Coronavirus disease 2019 (COVID-19) is a viral infection that can, in severe cases, result in cytokine storm, systemic inflammatory response and coagulopathy that is prognostic of poor outcomes. While some, but not all, laboratory findings appear similar to sepsis-associated disseminated intravascular coagulopathy (DIC), COVID-19- induced coagulopathy (CIC) appears to be more prothrombotic than hemorrhagic. It has been postulated that CIC may be an uncontrolled immunothrombotic response to COVID-19, and there is growing evidence of venous and arterial thromboembolic events in these critically ill patients. Clinicians around the globe are challenged with rapidly identifying reasonable diagnostic, monitoring and anticoagulant strategies to safely and effectively manage these patients. Thoughtful use of proven, evidence-based approaches must be carefully balanced with integration of rapidly emerging evidence and growing experience. The goal of this document is to provide guidance from the Anticoagulation Forum, a North American organization of anticoagulation providers, regarding use of anticoagulant therapies in patients with COVID-19. We discuss in-hospital and post-discharge venous thromboembolism (VTE) prevention, treatment of suspected but unconfirmed VTE, laboratory monitoring of COVID-19, associated anticoagulant therapies, and essential elements for optimized transitions of care specific to patients with COVID-19.

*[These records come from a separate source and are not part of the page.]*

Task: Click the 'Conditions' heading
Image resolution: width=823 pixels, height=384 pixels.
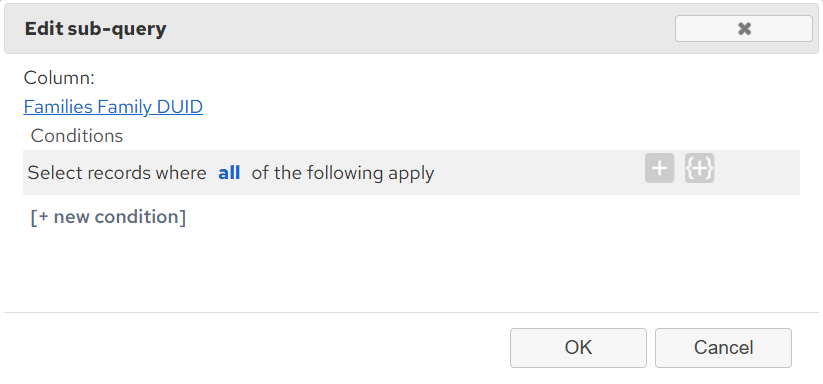Action: (x=77, y=136)
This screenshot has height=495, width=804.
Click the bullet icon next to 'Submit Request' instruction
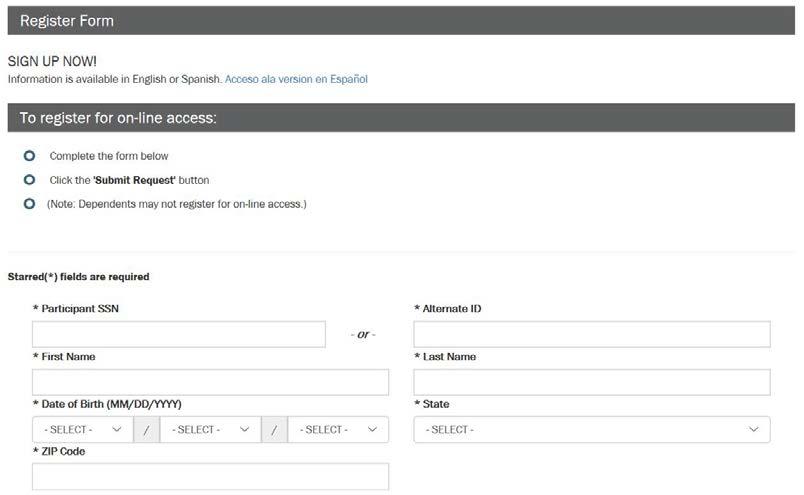click(x=29, y=180)
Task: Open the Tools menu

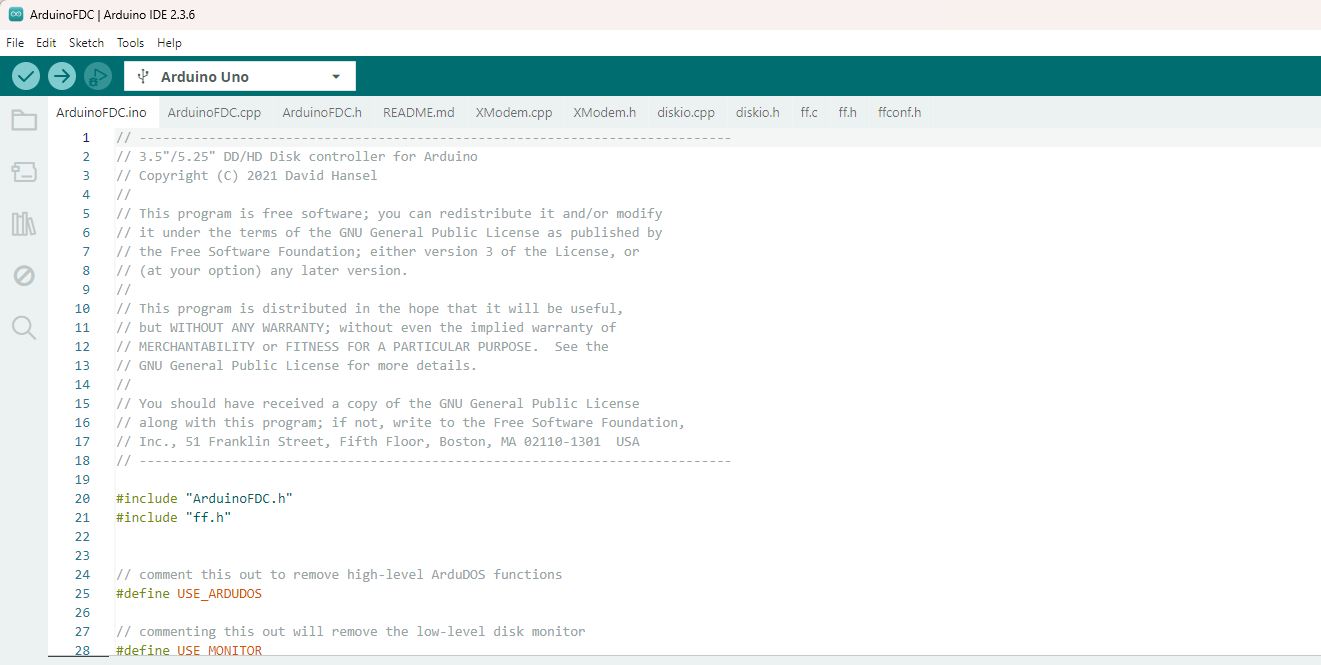Action: (130, 43)
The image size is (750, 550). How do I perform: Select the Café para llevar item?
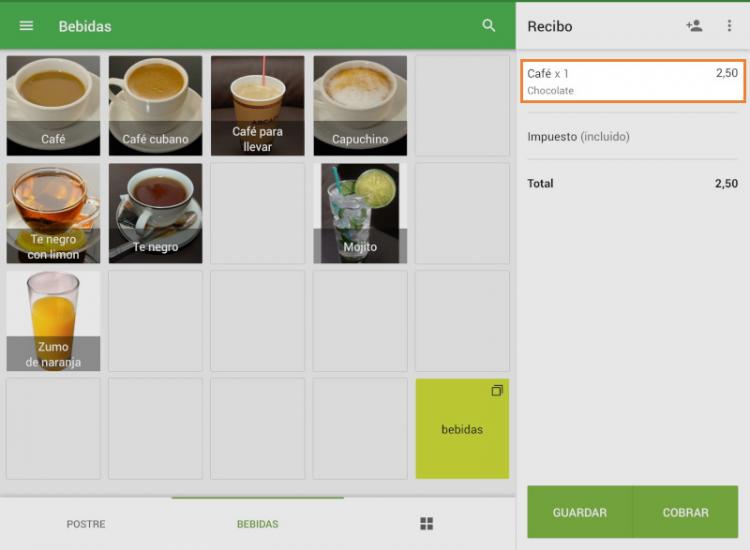point(257,105)
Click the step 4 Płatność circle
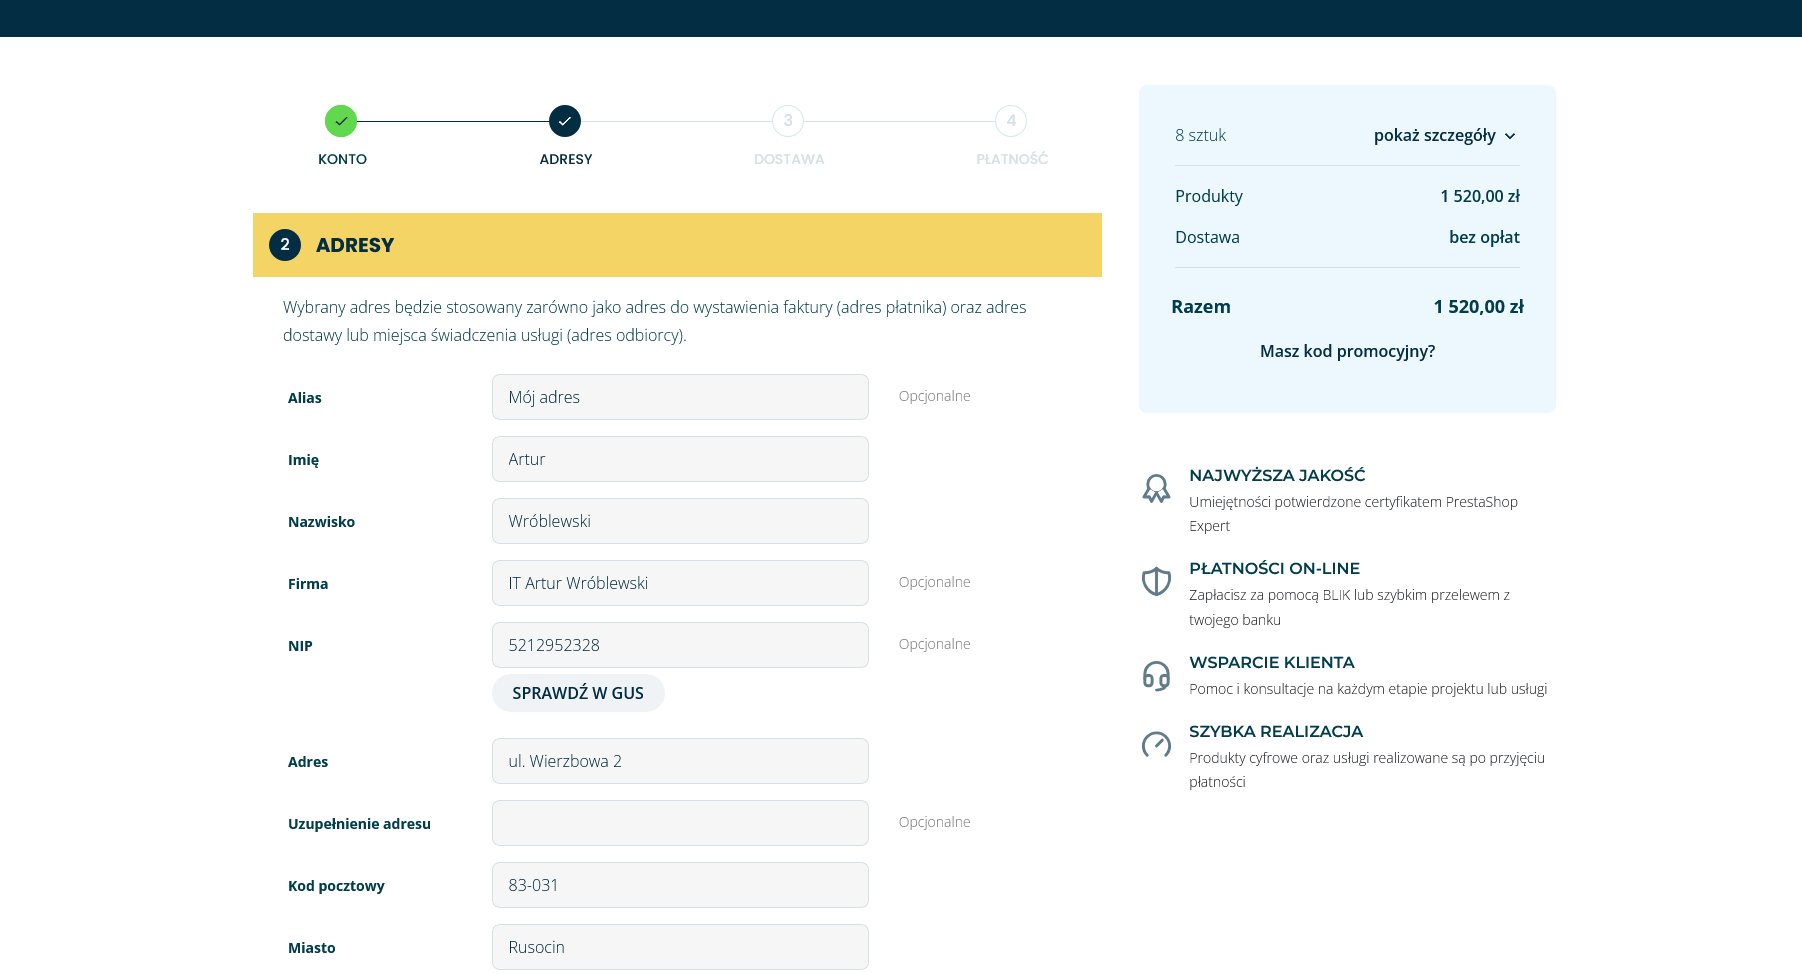The width and height of the screenshot is (1802, 974). (1011, 121)
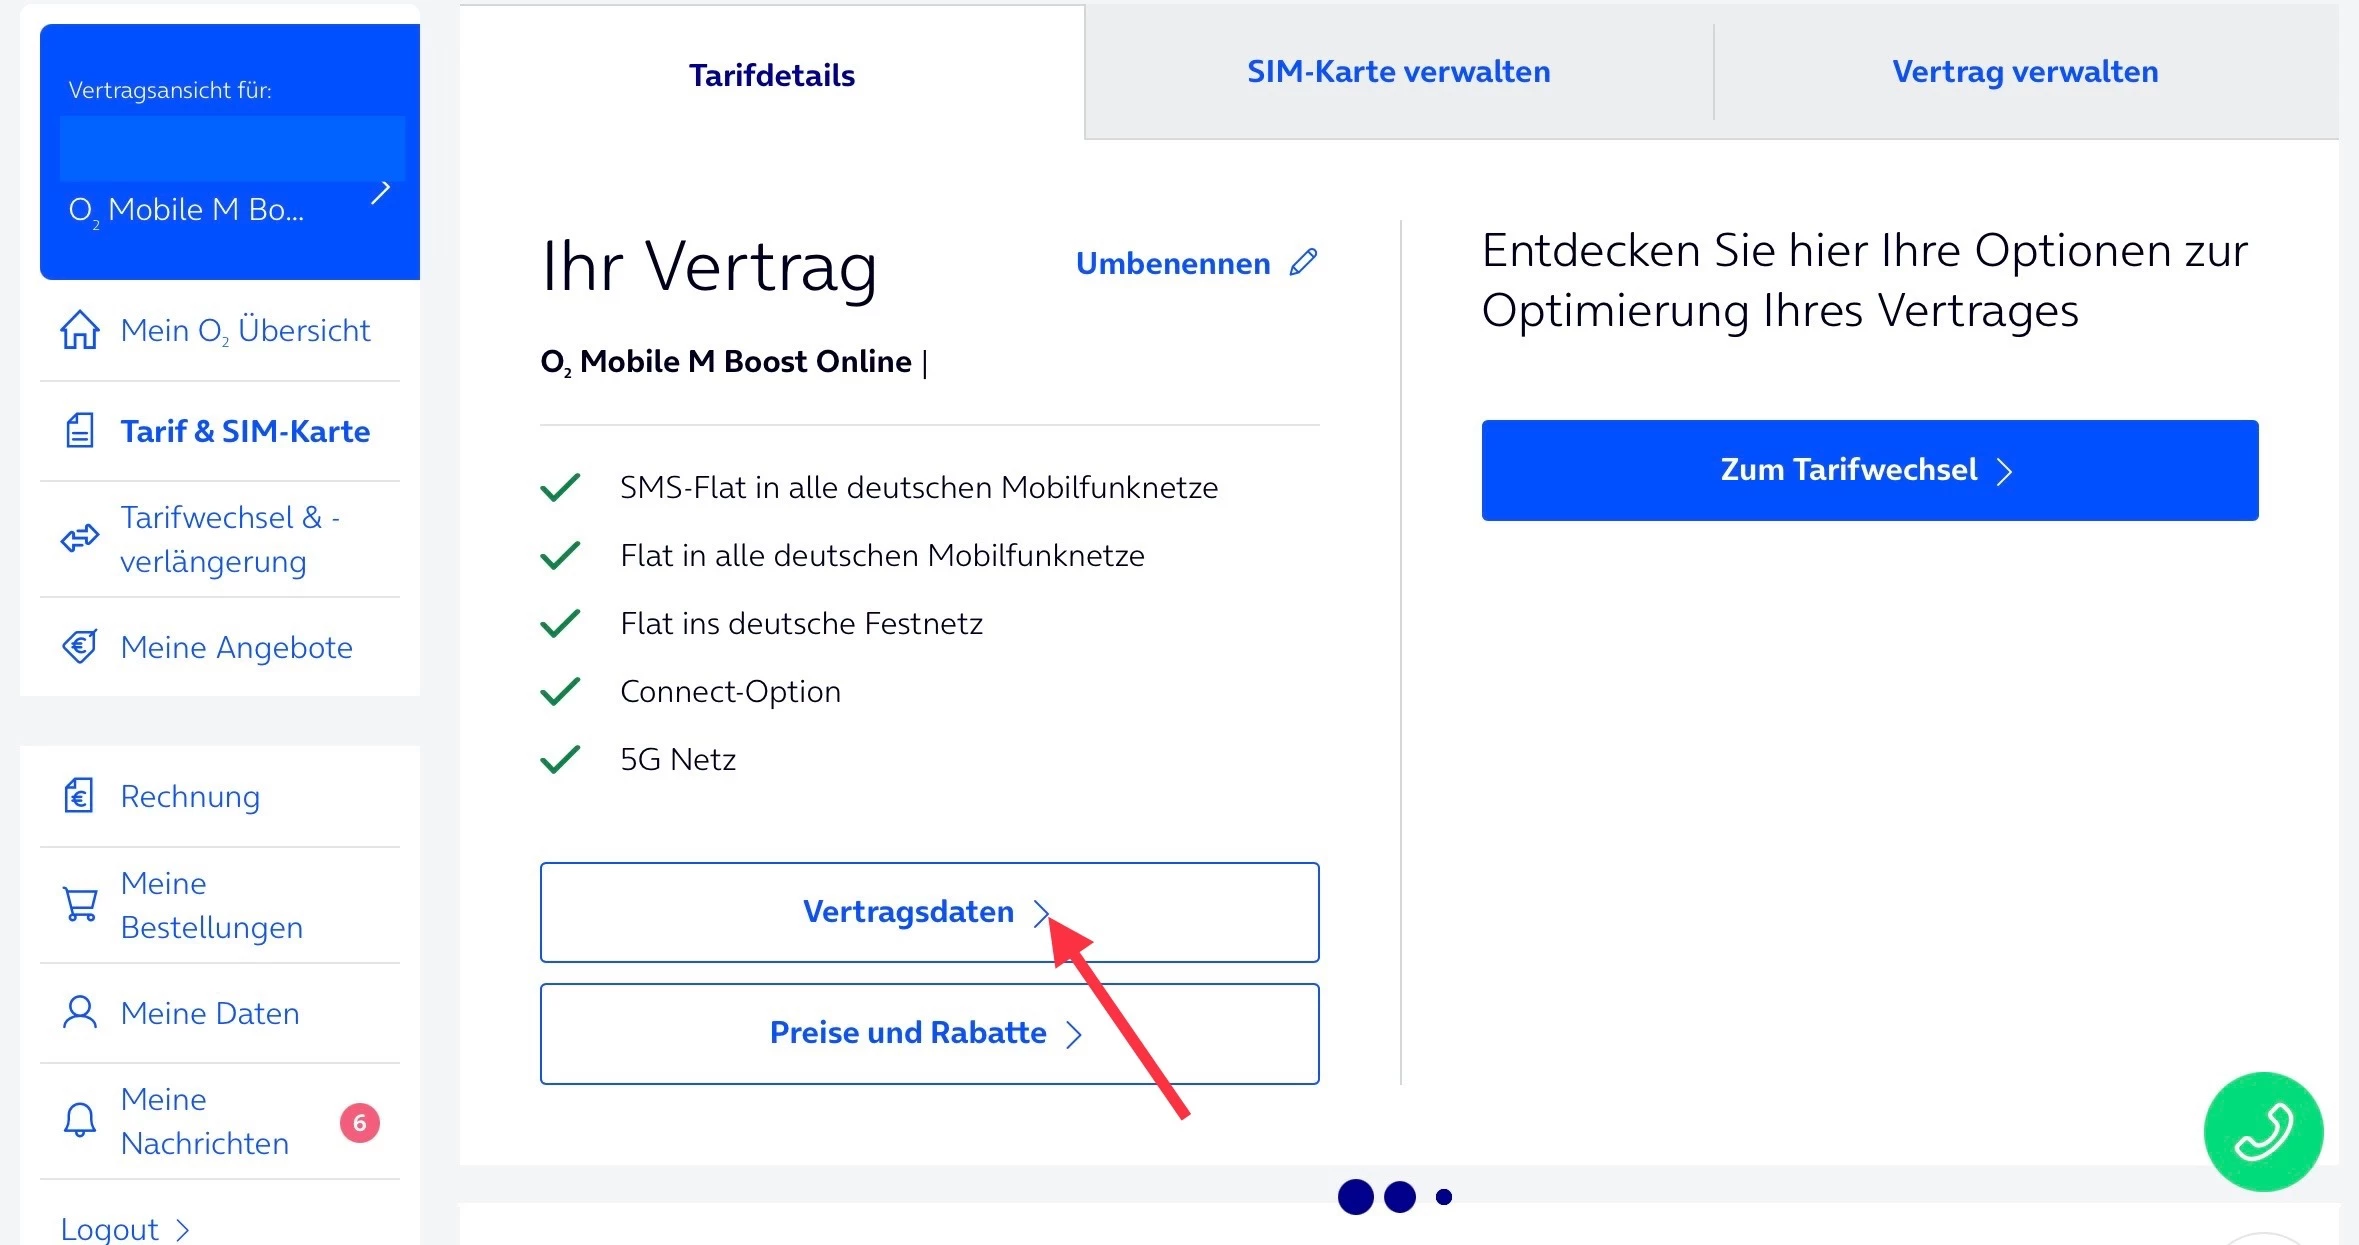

Keywords: Anticoagulation; COVID-19; Direct oral anticoagulant; Prophylaxis; Stewardship; Venous thromboembolism.

Conflict of interest statement

Marilyn Blumenstein, Allison Burnett, Nathan P Clark, William E Dager, Stacy Ellsworth, David Garcia and Tracy Minichiello have no disclosures to declare. Arthur Allen has received consulting fees from Boehringer-Ingelheim, Bristol-Myers Squibb/Pfizer, Janssen Pharmaceuticals, Portola Pharmaceuticals, and Roche Diagnostics. Geoffrey D Barnes has received grant funding from Bristol-Myers Squibb/Pfizer, National Heart, Lung, and Blood Institute, and Blue Cross Blue Shield of Michigan and has received consulting fees from Bristol-Myers Squibb/Pfizer, Janssen Pharmaceuticals, Portola Pharmaceuticals, and AMAG Pharmaceuticals. Adam Cuker has received consulting fees from Synergy and his institution has received research support on his behalf from Alexion, Bayer, Novo Nordisk, Pfizer, Sanofi, Spark, and Takeda. Steven B Deitelzweig has received consulting fees from Bristol-Myers Squibb, Novosys, Optum Insight, Pfizer, and Portola Pharmaceuticals. Scott Kaatz has received research funding from Janssen Pharmaceuticals and consulting fees from Janssen Pharmaceuticals, Bristol-Myers Squibb/Pfizer, Portola Pharmaceuticals, and Roche Diagnostics.